O MPPA destaca que muitos municípios sequer atingiram o patamar de compra dos 30%, e que o descumprimento de determinações legais pode acarretar na responsabilização do gestor executivo do município ou Estado, inclusive por improbidade administrativa. As justificativas usadas frequentemente por alguns gestores para não realizar a compra dos produtos tradicionais seria a “ausência de produção” entre povos indígenas e tradicionais, “o que não é verdadeiro e apenas demonstra desconhecimento do gestor em relação à realidade dos cidadãos de seu município, uma vez que produção pode ser tanto proveniente de plantação quanto de produtos extraídos da floresta”, ressalta a Recomendação.
A Promotoria de Justiça Agrária da 2ª Região recomenda aos gestores dos 18 municípios que cumpram a obrigatoriedade mínima de compra de 30% de alimentos da alimentação escolar proveniente da agricultura familiar, em 2021 e nos anos seguintes, nos termos da Lei 11.947/2009, com a priorização de compra da produção de assentados da reforma agrária, povos tradicionais indígenas e quilombolas.
E que façam chamada pública diferenciada contemplando os povos tradicionais, de modo a garantir o respeito à alimentação culturalmente adequada nas escolas indígenas e tradicionais em geral, nos termos das Notas Técnicas nº NT nº 3/2020/6ªCCR/MPF e NT n° 09/2021/SAF/MAPA. Devem informar o exato cronograma de lançamento e o andamento da chamada pública estadual para esses povos, com ajustes construídos junto à sociedade civil e demais órgãos públicos.
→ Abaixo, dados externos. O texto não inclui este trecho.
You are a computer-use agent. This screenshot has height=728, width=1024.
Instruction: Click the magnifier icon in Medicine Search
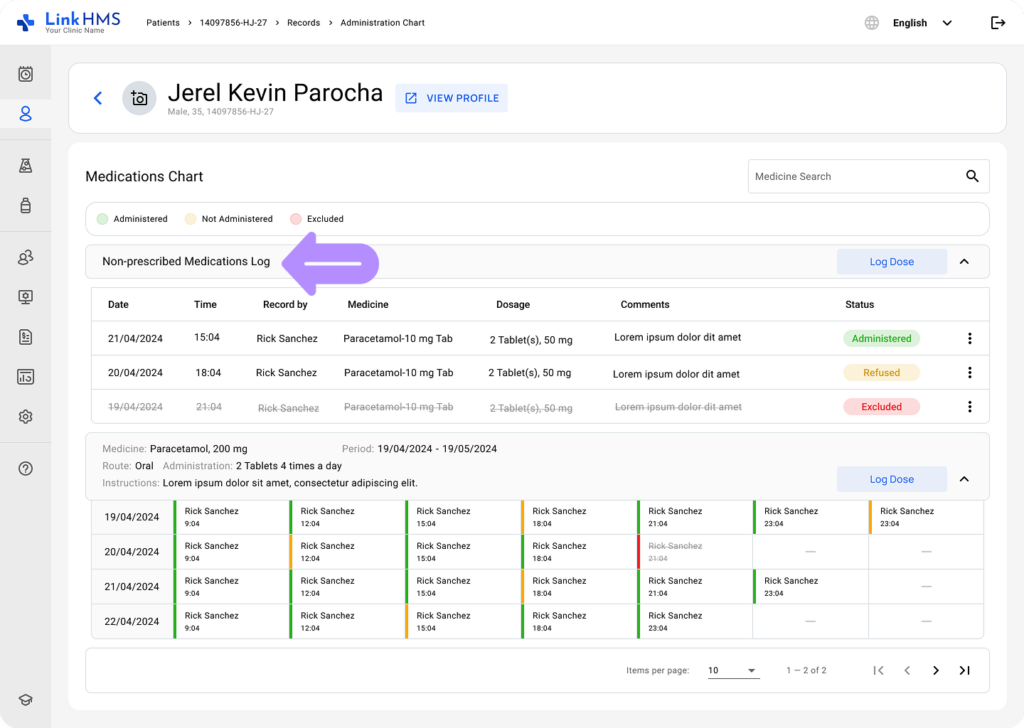coord(972,176)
E assegurar, em caso de suspensão das atividades educativas presenciais devido à pandemia ou estado de calamidade pública, a distribuição dos alimentos e continuidade do Programa Nacional de Alimentação Escolar (PNAE), destinando-os aos alunos da rede de ensino que deles necessitarem, conforme a realidade, economia e produção local.
O não atendimento da Recomendação ensejará na responsabilização dos destinatários e dirigentes, sujeitando-os às medidas judiciais e extrajudiciais cabíveis. No prazo de 30 dias a partir do recebimento, devem prestar informações à Promotoria de Justiça Agrária de Santarém, encaminhando relatório com datas, cronograma e meios para seu cumprimento.